Gérer immédiateté et durée

Les capitaines d’industrie aux objectifs planifiés sur 20 ans, les plans quinquennaux et autres cycles en V ont vécu. Les entreprises sont conscientes de devoir intégrer une culture agile, apte à promouvoir et accompagner leur transformation digitale (une démarche qui n’a rien de simple, d’autant plus quand celles-ci enregistrent de bons résultats). Les bonnes pratiques peuvent très rapidement devenir obsolètes et le cycle de vie d’une stratégie gagnante tend à se raccourcir. Ce nouveau rapport au temps implique pour un leader d’investir simultanément à court et à long terme, et sans renoncer à se fixer des objectifs durables comme points de repères ; car ce sont ces mêmes objectifs, fortement associés aux valeurs de l’entreprise, qui lui permettront d’attirer et retenir les meilleurs talents.

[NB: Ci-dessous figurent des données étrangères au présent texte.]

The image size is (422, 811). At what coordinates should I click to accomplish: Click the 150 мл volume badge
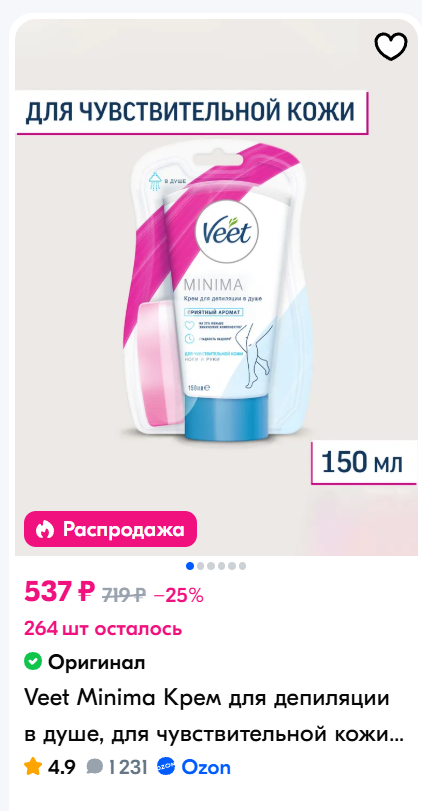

Intégrer et retenir les talents

Aujourd’hui un leader éclairé a intégré le fait que, dans un monde toujours plus complexe et changeant, il lui est possible et indispensable de mobiliser les formidables ressources collectives de ses équipes afin d’élaborer et d’inventer des solutions aux défis rencontrés. Raison pour laquelle il lui est essentiel de réunir autour de lui les meilleurs talents, sans chercher à diriger en autocrate.
Rassembler et motiver sont les maîtres mots de la bonne conduite d’une transformation digitale. Cela suppose non seulement d’exprimer clairement ses attentes, mais aussi d’accorder autonomie, attention et reconnaissance à ses collaborateurs. Car une entreprise, quelque soient ses infrastructures et les conditions financières offertes, ne saura retenir ses meilleurs profils que si ses leaders eux-mêmes, savent reconnaître et valoriser les performances de leurs collaborateurs, et leur accorder leur confiance.

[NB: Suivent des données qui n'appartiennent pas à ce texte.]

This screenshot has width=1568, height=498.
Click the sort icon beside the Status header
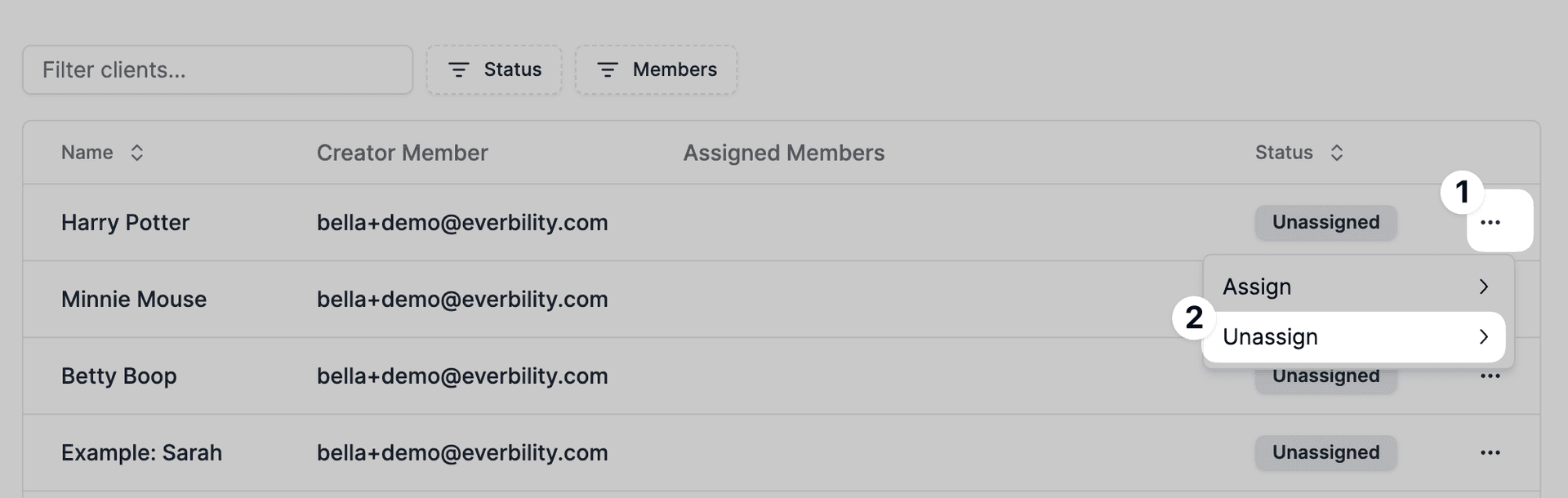[x=1337, y=152]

Un leadership du “lâcher prise” et des compétences douces

Il va de soi que l’on attend d’un leader qu’il possède des compétences, mais tout aussi importante est sa capacité à s’adapter à son environnement et aux innovations de l’écosystème dans lequel s’inscrit son activité. Empathie, intelligence affective, capacité à se faire des alliés, capacité d’écoute réelle (dans un monde où l’attention se fait rare) et curiosité passent désormais au premier plan, loin devant l’autorité ou la capacité à imposer son point de vue et ses directives. Ces “compétences douces” doivent aujourd’hui être identifiées par les organisations parmi leurs hauts potentiels.
Pour les chercheurs de talents, il ne s’agit plus, depuis un certain temps déjà, de traquer les profils assurés et omniscients, mais de trouver le leader qui saura mener une transformation digitale réussie. Dans ce contexte, le choix d’une activité à l’extérieur du périmètre professionnel sera lui aussi sous le prisme de l’attention des recruteurs. Les pratiques d’un candidat qui dans le passé auraient pu être perçues avec une relative indifférence (yoga, méditation, etc.) tendent aujourd’hui à refléter une plus grande attention à ses propres besoins et donc un meilleur équilibre ; chose indispensable pour le leader de la transformation digitale qui, sans être un nouveau Bouddha, aura besoin de sérénité, sur commande.
Gestion du doute, amélioration de la performance collective, conduite du changement, pouvoir de la culture de la transformation, vision évolutive, etc., le nuage de termes qui accompagnent les missions d’un leader de la transformation digitale pourrait aussi se résumer en un mot d’ordre : “lâchez prise et… interdisez-vous d’interdire”.
Dans un univers professionnel où règne un fort “jeunisme”, il est amusant de noter que l’on plonge à nouveau dans l’histoire et les références de la jeunesse des plus de 50 ans : être un leader connecté ne signifie pas être un très jeune leader.